“It is evident that the object and design of the Michigan and New York statutes is to grant in-state wineries a competitive advantage over wineries located beyond the states’ borders,” Kennedy wrote in an opinion joined by Justices Antonin Scalia, David H. Souter, Ruth Bader Ginsburg and Stephen G. Breyer.
Good. What about beer.
[Boring thoughts after the cut.]
It appears to me that for Scalia, Renquist and Thomas there was a conflict between the Interstate Commerce Clause and the 21st Amendment. Scalia showed his often hidden distrust of government power in coming down on the side he did. I think it’s instructive about Scalia’s leanings in general. He’s one of those for whom the Constitution is important because it is a defense against tyranny, but who understands that to be effective it has to actually be followed and not merely given lip service.

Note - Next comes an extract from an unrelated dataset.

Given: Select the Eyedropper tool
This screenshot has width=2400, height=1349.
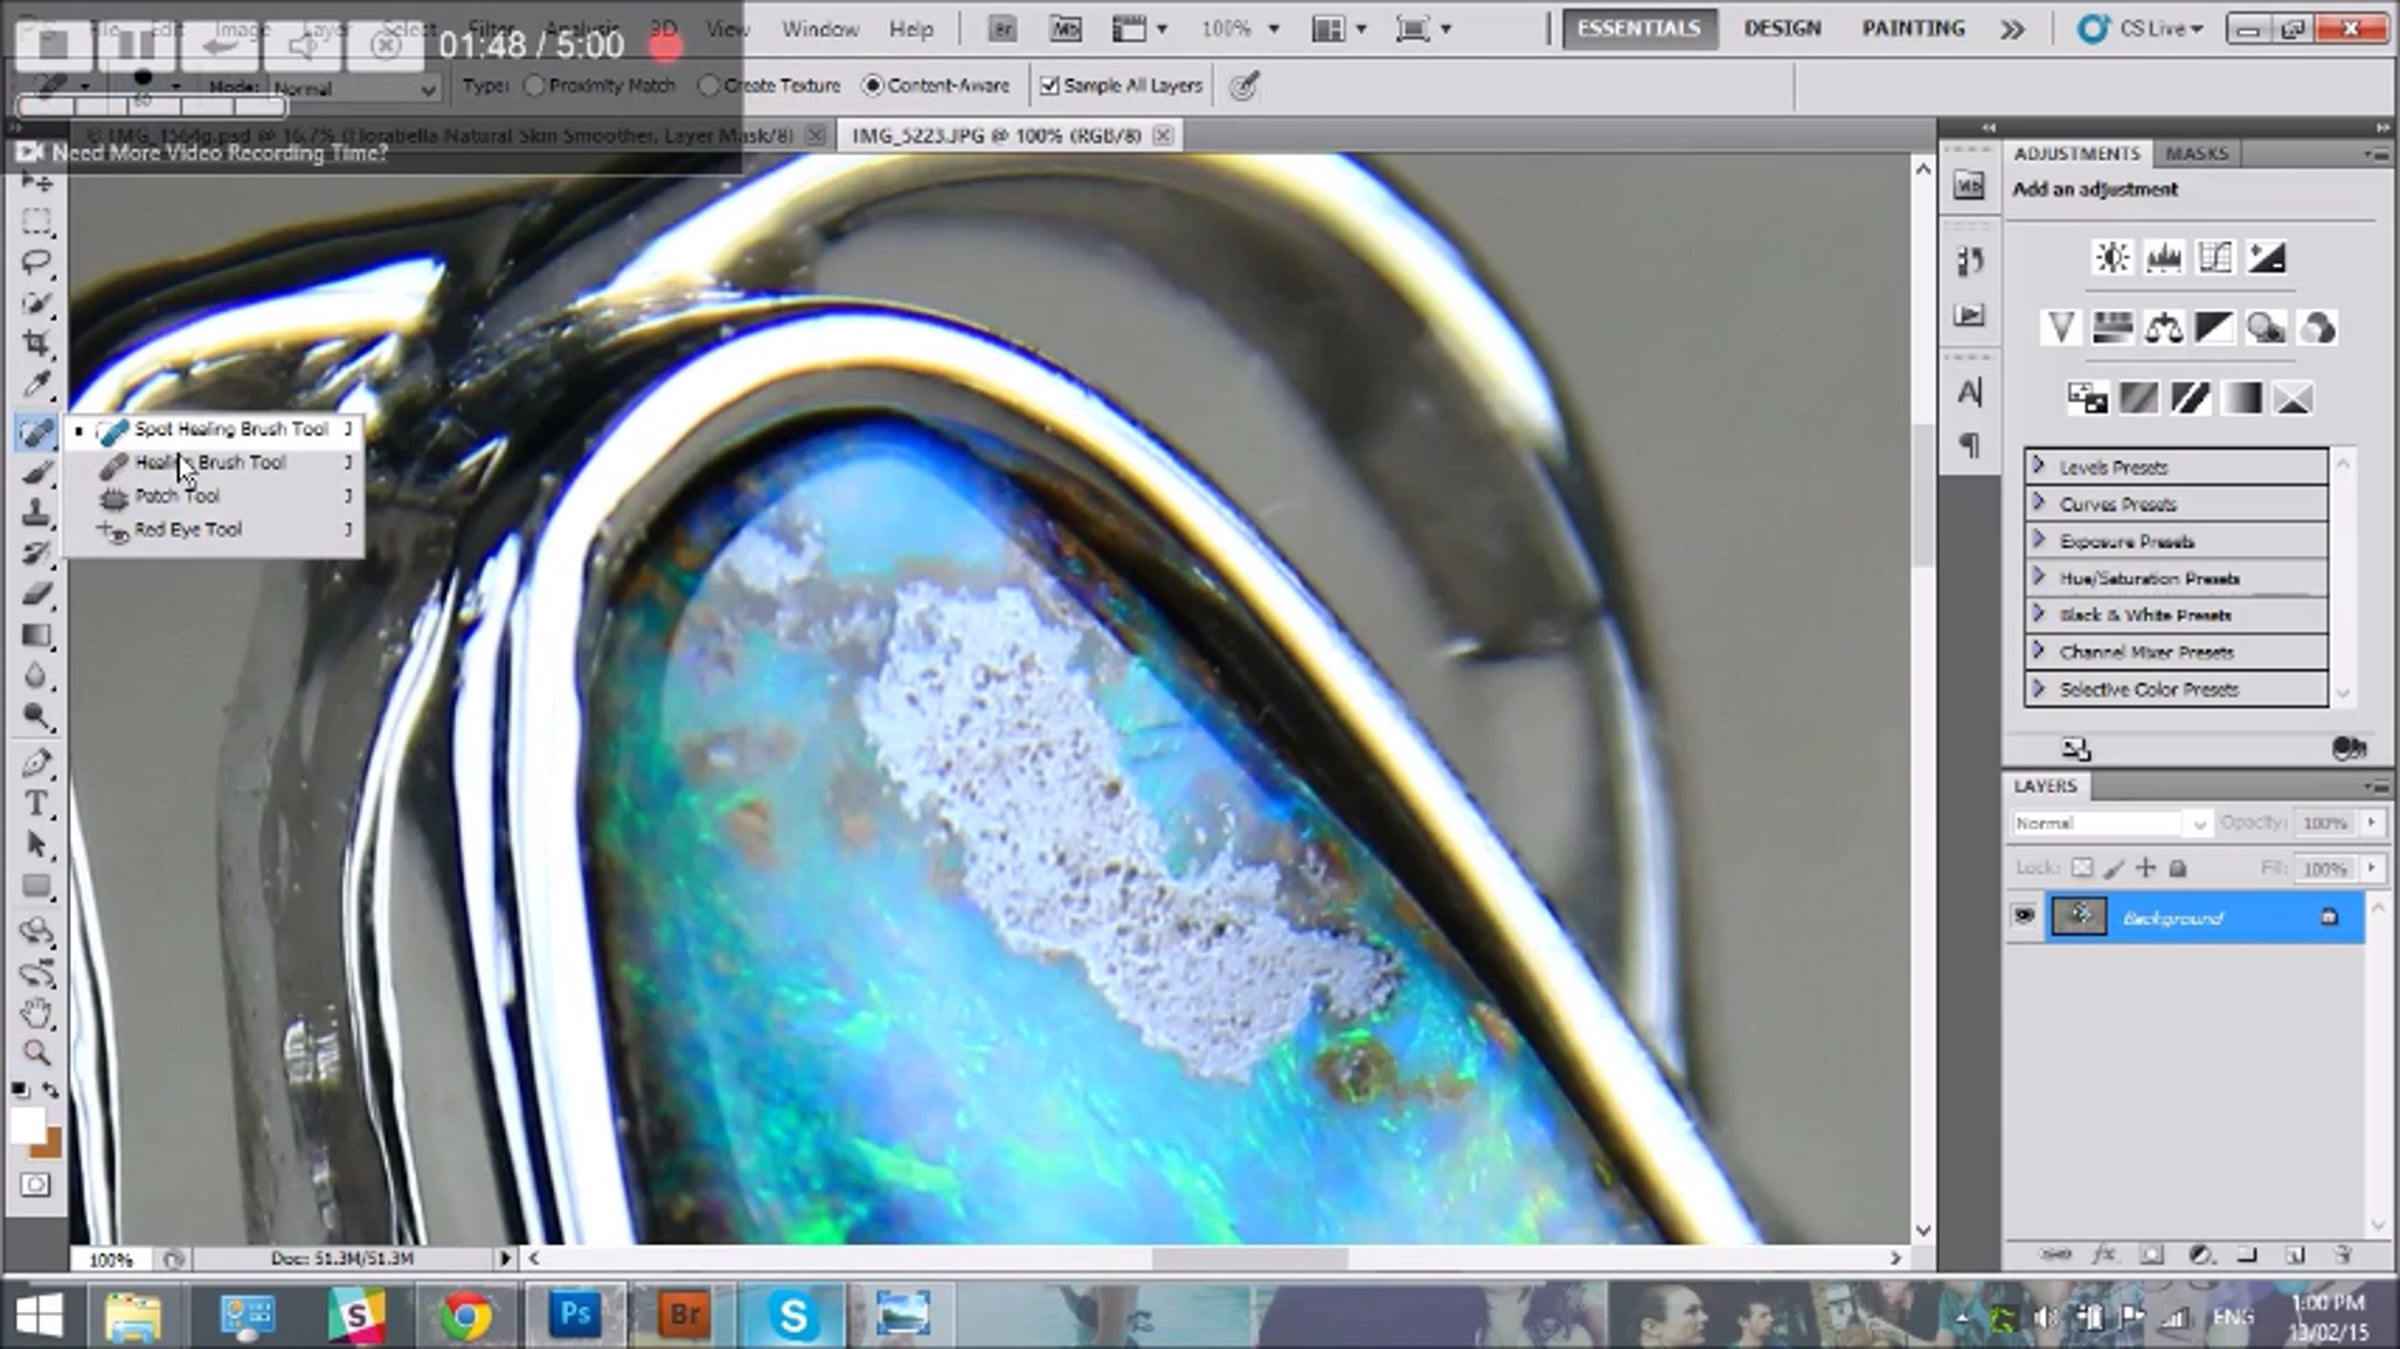Looking at the screenshot, I should [x=36, y=385].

Of course, the states at issue did themselves no favors by painting blatantly discriminatory laws intended to do exactly what states are not allowed to do – interfere with interstate commerce – as efforts to “curb underage drinking.” A FedEx shipment of wine from in state is no less likely to go to an underaged person than a shipment delivered by the same driver from another state. I am shocked that Thomas bought their specious argument.
Professor Bainbridge points out Scalia’s writing in an earlier concurring opinion (West Lynn Creamery v. Healy (93-141), 512 U.S. 186 (1994). on the “negative” Commerce Clause:
As a result, I will, on stare decisis grounds, enforce a self executing “negative” Commerce Clause in two situations: (1) against a state law that facially discriminates against interstate commerce., and (2) against a state law that is indistinguishable from a type of law previously held unconstitutional by this Court.
Scalia is “no fan of the dormant commerce clause,” according to Bainbridge. Interestingly, he was joined in the above opinion by Justice Thomas. Bainbridge thinks he “was not persuaded by Thomas’ account of the 21st amendment.” I think he simply didn’t buy the states’ argument that a minor was somehow more likely to get wine from an out-of-state than in-state shipment. With no legitimate state interest at stake, he decided “on stare decisis grounds…against a state law that facially discriminates against interstate commerce.”